As mentioned above, our algorithm’s advantage lies in its robustness in recommending research papers from different periods that may have different words, syntax, and sentence structure. The model considers papers from different periods differing in everything but the latent topics embedded in that text for recommendation. Since neural regeneration is such a diverse subject, with a lengthy past, usage of this algorithm for recommendations results in finding research papers that would not ordinarily come up with similar searches on Google or PubMed. Additionally, by using Biobert entity and keyword filtering, we can fine-tune our DTM further to study the topics relating to our specific domain resulting in even stronger recommendations. Since we filtered the text in this way, we can create a flexible yet specific, set of topics closely aligned with the research domain.
The website also provides the user with the most important topic from our corpus related to their query, which presents another application. Perhaps the researcher is interested in gaining insights into what topics of regeneration their inputted text contains. In this manner, we include a powerful summarization feature on the website.
This article is the first to propose a computational approach to dynamic topic extraction from the corpus on Neuroregeneration literature. It serves as an entry point for future experiments using NLP to facilitate the broader key topic extraction from this research domain. We describe a text-mining pipeline for processing documents involving filtering techniques using BioBert. We also introduce a new approach for understanding topics, keywords, and subjects authors tend to write about over time. Finally, we implement all of the techniques above into a practical tool for the Neuroregeneration community to use involving our DTM that matches latent topics in the domain.
This paper’s limitations point to opportunities for further investigation. One such limitation is the link between the topics we derive from DTM. Specifically, to build an accurate knowledge system, we need to go beyond the bag-of-words approach and extract the text’s sequential information.

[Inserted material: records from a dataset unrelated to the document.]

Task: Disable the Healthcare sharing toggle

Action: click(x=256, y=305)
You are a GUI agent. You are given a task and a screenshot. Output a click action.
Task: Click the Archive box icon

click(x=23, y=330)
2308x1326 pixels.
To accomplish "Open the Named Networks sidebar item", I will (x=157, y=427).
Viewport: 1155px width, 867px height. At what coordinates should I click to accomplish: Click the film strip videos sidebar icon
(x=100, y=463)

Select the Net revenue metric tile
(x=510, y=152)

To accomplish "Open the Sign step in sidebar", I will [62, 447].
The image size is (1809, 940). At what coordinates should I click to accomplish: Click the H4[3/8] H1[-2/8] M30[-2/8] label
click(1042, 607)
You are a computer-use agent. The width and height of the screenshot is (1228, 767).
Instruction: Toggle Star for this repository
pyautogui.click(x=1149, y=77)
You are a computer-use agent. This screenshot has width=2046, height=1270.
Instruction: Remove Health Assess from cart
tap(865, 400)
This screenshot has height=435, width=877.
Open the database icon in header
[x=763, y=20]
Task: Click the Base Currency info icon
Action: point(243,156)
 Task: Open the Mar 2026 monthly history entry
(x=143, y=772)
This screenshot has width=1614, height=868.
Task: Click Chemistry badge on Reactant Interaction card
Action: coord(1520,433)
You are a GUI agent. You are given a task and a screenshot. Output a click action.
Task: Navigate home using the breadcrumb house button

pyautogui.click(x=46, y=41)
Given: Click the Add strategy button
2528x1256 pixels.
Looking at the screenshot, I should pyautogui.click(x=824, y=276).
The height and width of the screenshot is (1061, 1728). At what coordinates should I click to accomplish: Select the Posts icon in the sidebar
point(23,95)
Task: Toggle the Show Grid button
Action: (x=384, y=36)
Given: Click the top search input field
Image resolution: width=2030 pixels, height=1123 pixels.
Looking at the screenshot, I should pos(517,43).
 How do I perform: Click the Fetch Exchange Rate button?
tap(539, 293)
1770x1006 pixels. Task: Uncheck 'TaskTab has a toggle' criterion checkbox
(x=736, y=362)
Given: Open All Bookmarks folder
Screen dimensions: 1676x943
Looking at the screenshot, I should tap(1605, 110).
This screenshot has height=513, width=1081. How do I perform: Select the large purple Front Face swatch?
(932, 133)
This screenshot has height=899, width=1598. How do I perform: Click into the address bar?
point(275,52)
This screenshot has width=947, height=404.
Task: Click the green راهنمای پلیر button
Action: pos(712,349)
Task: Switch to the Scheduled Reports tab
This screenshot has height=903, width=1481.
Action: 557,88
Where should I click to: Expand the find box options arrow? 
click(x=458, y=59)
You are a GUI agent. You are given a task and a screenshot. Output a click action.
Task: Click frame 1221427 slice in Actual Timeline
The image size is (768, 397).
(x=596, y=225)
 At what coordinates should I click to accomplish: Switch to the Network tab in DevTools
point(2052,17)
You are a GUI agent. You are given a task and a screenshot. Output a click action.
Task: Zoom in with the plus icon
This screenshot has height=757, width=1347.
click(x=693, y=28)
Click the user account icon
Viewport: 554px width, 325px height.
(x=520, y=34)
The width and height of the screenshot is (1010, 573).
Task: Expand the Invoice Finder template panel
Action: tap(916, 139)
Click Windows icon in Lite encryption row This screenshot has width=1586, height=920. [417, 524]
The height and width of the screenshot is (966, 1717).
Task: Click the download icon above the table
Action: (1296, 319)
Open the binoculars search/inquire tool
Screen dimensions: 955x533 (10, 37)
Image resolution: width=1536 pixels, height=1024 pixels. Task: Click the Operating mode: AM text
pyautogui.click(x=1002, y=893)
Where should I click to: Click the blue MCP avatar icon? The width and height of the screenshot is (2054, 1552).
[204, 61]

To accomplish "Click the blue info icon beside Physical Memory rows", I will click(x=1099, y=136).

Finally, the DTM results herald further analysis and investigation. Our results are limited to analyzing temporal dynamics, yet geography is another crucial factor to ascertain when and where essential discoveries in the neuroscience field occurred. How do scientific discoveries’ time and location reflect geopolitical trends in history? These questions are open for future investigation, and forthcoming publications could focus on addressing these questions. We also hope to implement these future threads of research into additional practical functionality for researchers in the field to leverage.
This paper describes a computational system to investigate the dynamics of the Neuroregeneration literature. In particular, we curated a corpus of over 600 research papers and created a time-dependent dynamic topic model based on this corpus. This model is the backbone of a web application for researchers to visualize topics changing over time, to view how authors’ works cluster together, and to gain insights through an article recommendation system. By interpreting historical works, our applied tools advance neuroregeneration’s future development.